--- TASK REQUIREMENTS ---
The entries below should be set down again exactly, with every picture left out.

--- DATA FOR THE TASK ---

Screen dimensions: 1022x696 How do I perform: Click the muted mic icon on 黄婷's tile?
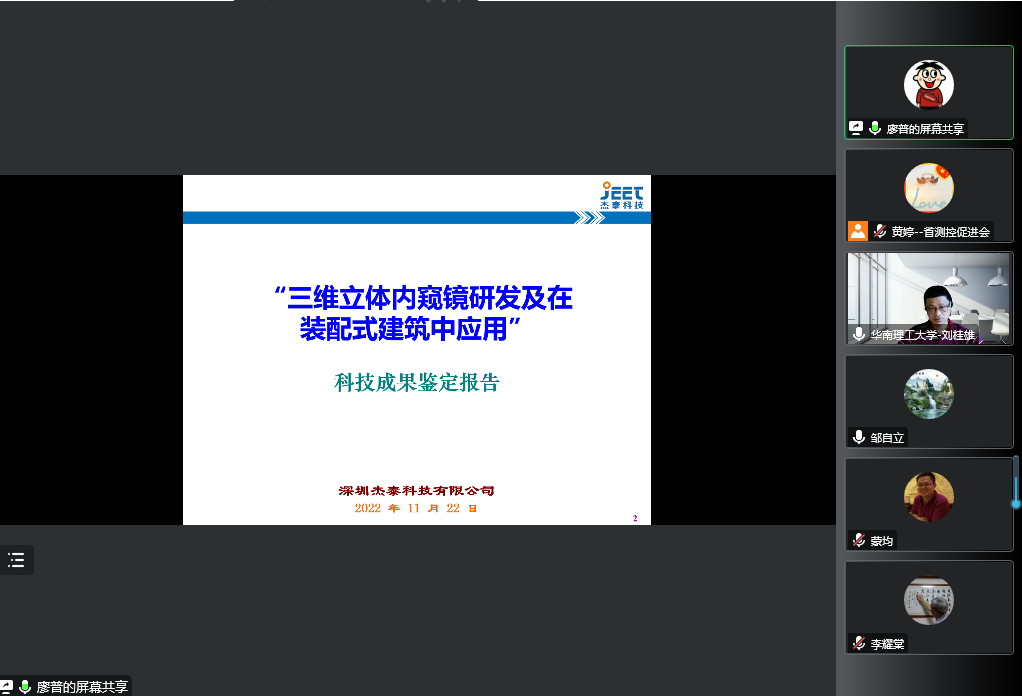pyautogui.click(x=879, y=231)
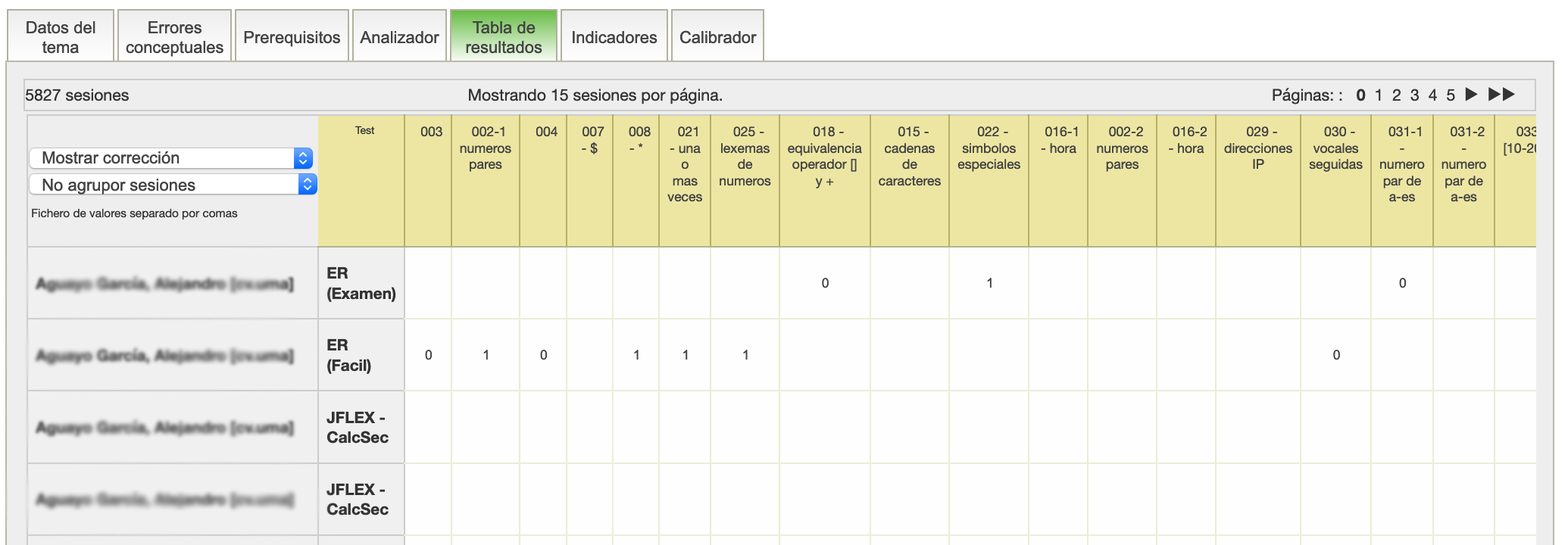Click the '002-1 numeros pares' column header
Image resolution: width=1568 pixels, height=545 pixels.
(x=486, y=148)
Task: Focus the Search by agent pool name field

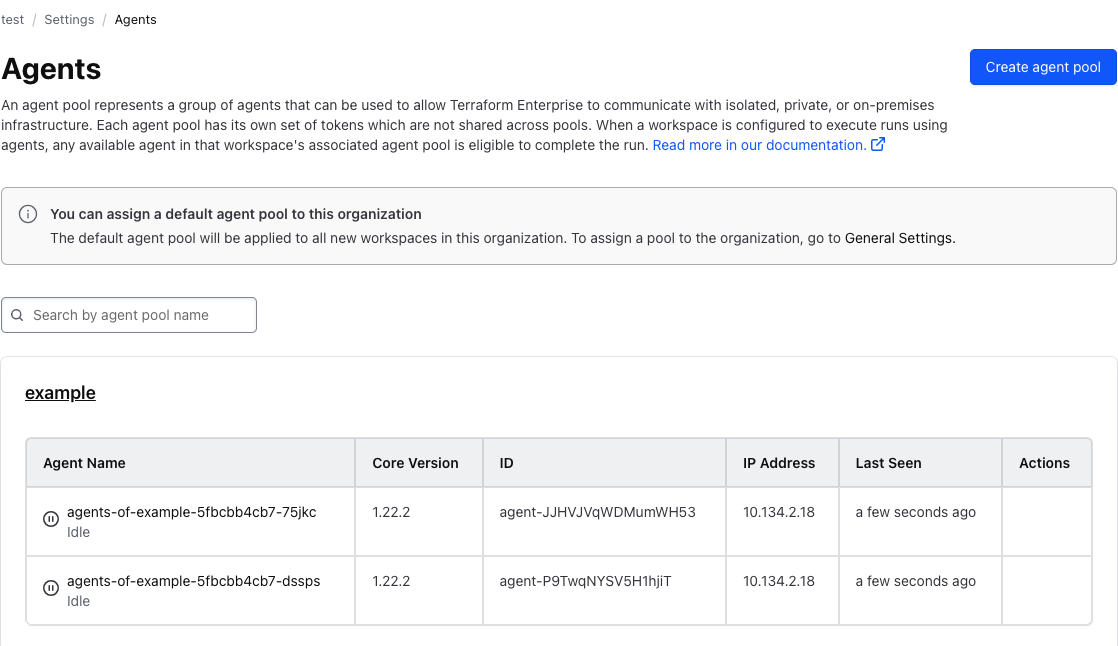Action: [140, 315]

--- PROBLEM SOLUTION ---
Screen dimensions: 1022x696 How do I perform: Click the muted mic icon on 黄婷's tile?
pyautogui.click(x=879, y=231)
Click the '002-1 numeros pares' column header
Image resolution: width=1568 pixels, height=545 pixels.
(x=486, y=148)
Task: Focus the Search by agent pool name field

Action: [140, 315]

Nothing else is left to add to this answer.